I made this sweet computer desk with the left overs, and scraps.


----------



## Rcon (Nov 19, 2009)

straight_lines said:


> That is sweet Alec, that wood is *very* hard. My last flip over 3 years ago got Brazilian cherry flooring and I had to predrill every hand driven nail.
> 
> I made this sweet computer desk with the left overs, and scraps.


That floor looks sweet!

Can't quite tell from the pics though what the computer desk looks like...

You're right about that cherry; it was the only part of the door i didn't pre-seal - I never could have gotten the frame to match the dark door colour if I had sealed it. Instead I just sanded it to 220 and hit it with a dye.


----------



## VanDamme (Feb 13, 2010)

Beautiful! Good job!


----------



## straight_lines (Oct 17, 2007)

Rcon said:


> That floor looks sweet!
> 
> Can't quite tell from the pics though what the computer desk looks like...
> 
> You're right about that cherry; it was the only part of the door i didn't pre-seal - I never could have gotten the frame to match the dark door colour if I had sealed it. Instead I just sanded it to 220 and hit it with a dye.


 Thanks. Were you working with two different species, or just different samples of the same wood? If so what was the frame made of? Also if you don't mind telling us what was the entire process? Again really nice finish.

Also that is just the top of the desk, and it sits on top of two dual drawer filing cabinets. The flooring was prefinished, but the scraps I was using were damaged or had flaws. 

I stripped it down to bare wood and put six coats of spar on it. Holds my 24" monitor, and a 42" monitor. I will try and get some picks or my media/home office.


----------



## CApainter (Jun 29, 2007)

That door looks great!


----------



## Rcon (Nov 19, 2009)

straight_lines said:


> Thanks.

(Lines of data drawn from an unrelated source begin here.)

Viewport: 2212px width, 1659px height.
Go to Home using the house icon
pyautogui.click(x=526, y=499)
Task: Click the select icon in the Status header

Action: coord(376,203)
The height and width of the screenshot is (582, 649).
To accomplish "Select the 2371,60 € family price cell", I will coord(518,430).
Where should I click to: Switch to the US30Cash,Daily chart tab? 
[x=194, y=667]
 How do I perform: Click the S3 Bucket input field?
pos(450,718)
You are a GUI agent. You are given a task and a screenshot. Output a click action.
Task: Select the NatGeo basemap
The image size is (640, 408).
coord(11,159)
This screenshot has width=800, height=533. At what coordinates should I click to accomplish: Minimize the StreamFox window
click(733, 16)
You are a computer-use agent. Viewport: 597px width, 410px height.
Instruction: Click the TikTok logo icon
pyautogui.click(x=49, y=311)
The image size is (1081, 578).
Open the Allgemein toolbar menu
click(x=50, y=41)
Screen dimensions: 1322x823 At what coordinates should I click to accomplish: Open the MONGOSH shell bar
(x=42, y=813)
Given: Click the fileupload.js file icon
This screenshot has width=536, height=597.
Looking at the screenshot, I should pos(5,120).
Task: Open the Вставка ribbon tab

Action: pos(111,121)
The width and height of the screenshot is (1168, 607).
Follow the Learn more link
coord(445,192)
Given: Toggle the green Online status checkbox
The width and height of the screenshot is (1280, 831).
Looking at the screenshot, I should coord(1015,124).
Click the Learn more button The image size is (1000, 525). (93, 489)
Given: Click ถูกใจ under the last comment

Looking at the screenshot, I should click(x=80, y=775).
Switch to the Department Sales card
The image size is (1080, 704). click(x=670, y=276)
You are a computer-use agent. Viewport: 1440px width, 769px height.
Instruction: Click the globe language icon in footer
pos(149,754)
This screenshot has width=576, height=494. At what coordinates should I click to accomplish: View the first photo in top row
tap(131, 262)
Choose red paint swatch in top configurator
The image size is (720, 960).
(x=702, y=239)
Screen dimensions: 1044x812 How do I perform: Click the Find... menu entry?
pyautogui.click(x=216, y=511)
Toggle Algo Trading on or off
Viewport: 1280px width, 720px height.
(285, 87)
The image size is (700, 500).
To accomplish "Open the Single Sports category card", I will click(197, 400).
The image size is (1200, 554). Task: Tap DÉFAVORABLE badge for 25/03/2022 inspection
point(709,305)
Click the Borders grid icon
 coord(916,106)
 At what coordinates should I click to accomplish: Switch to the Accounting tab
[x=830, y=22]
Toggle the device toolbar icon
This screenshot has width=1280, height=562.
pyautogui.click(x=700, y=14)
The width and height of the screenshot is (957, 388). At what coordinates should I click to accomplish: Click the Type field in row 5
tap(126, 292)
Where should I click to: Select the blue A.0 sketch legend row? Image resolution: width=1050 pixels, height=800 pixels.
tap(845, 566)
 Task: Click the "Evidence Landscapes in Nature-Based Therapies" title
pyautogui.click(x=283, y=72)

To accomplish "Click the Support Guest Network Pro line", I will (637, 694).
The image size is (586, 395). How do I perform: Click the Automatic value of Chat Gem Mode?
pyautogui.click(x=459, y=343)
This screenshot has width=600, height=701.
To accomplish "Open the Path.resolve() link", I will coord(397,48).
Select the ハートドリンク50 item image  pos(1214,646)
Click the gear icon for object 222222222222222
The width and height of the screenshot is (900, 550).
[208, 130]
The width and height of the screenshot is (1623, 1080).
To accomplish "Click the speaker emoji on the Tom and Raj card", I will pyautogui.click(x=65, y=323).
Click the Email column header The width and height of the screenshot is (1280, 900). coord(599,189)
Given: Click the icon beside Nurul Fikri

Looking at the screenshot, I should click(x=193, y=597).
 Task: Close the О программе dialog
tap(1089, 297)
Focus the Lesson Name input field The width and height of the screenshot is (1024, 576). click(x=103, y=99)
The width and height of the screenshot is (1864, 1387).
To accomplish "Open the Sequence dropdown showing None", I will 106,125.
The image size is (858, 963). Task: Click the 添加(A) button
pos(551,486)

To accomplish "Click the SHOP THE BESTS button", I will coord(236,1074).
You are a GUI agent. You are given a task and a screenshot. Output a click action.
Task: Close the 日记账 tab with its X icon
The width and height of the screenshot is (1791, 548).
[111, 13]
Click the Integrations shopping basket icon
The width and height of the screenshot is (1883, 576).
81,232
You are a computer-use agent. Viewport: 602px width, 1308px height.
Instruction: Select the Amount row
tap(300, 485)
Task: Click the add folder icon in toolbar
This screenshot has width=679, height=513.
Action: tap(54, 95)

Were you working with two different species, or just different samples of the same wood? If so what was the frame made of? Also if you don't mind telling us what was the entire process? Again really nice finish


Thanks!

I was working with 2 different wood species. The exterior was entirely Merbau, and the interior portion of the door and frame were also Merbau, but the casing was brazillian cherry. 

Finish process was 

Fill all gaps with wood filler tinted to wood colour (all gaps in door, frame and casing). 

Sanded with all tools imaginable to get all filler off the door except in the grooves where I wanted it - since I didn't want it cracking - ever - I used a non shrinking filler which was increadibly difficult to sand. This took a lot of extra time and I would discourage any future clients from having this done. I would instead suggest using clear silicone caulking to fill small gaps after finishing is completed. 

Once I got all the filler off, I used a random orbit sander, starting at 150 and finishing at 220. 

Washcoated all merbau wood with polyurethane thinned 4:1 with D-101010. (no washcoat to cherry)

Stained merbau with ICA exterior stain. 

Stained cherry with ICA exterior stain (custom colour to match merbau)

Basecoated all with polyurethane base coat tinted 2.5% with exterior dye stain. 

Sand with worn sanding sponge, vacuum, and tack clean. 

Topcoated all with 2% tinted polyurethane base coat, fogging lighter wood as necessary to blend in better with darker areas of the door.

Went over it with kraft paper and 0000 steel wool to smooth out any rough spots. 

Done! 

Stains, P/U and Catalyst: ~$400.00
Sandpaper and sponges: ~$100.00
D-101010: $57.00 
32 Hours
Learning experience - priceless.....

For everything else, there's mastercard.


----------